#### Exercise description:
Pull out every line in the records below that contains the string "icon". Letter case matters.

-- start --

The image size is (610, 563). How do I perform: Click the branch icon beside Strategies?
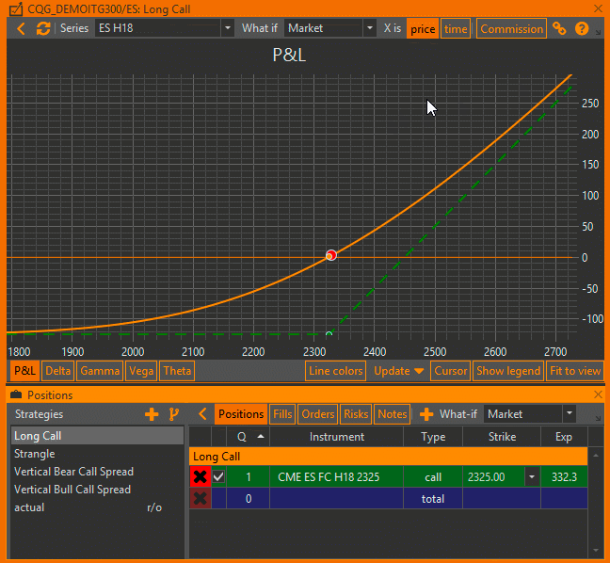click(174, 414)
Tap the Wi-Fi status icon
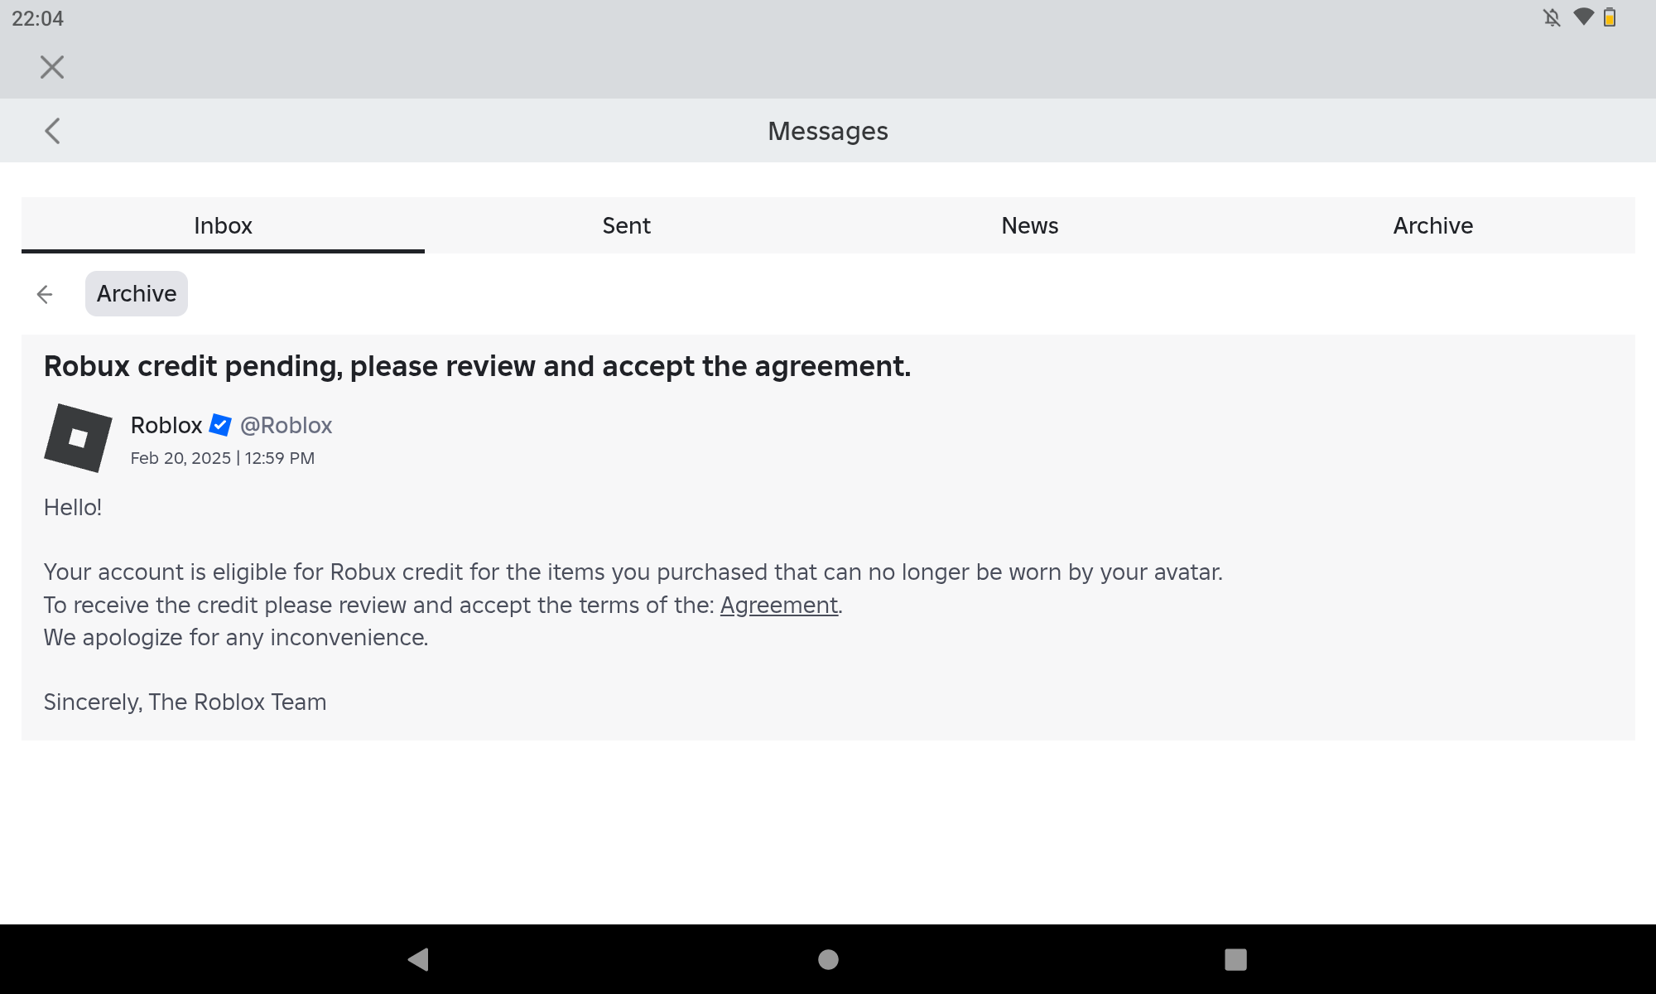Screen dimensions: 1656x994 [x=1583, y=17]
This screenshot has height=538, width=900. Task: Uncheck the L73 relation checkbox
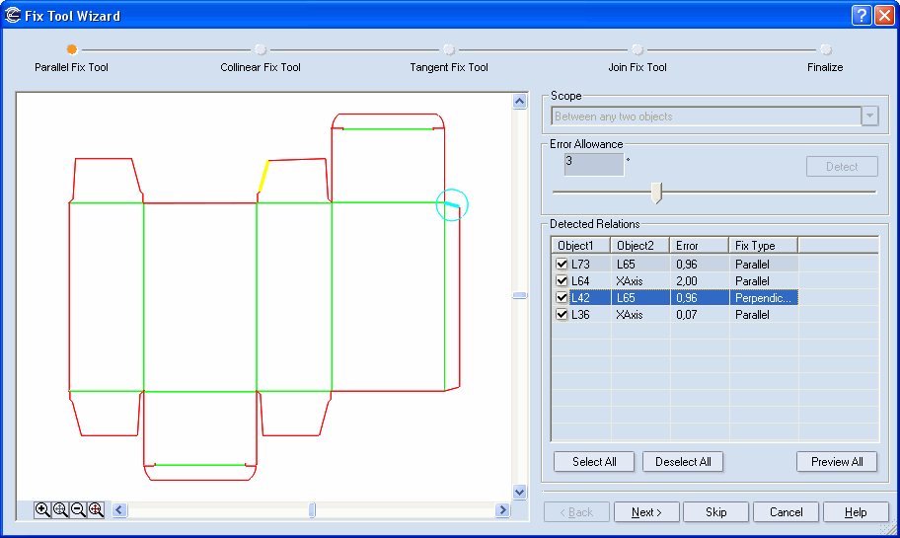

-- end --

#### Exercise answer:
The image size is (610, 563). How do I perform: Click the branch icon beside Strategies?
Tap the Wi-Fi status icon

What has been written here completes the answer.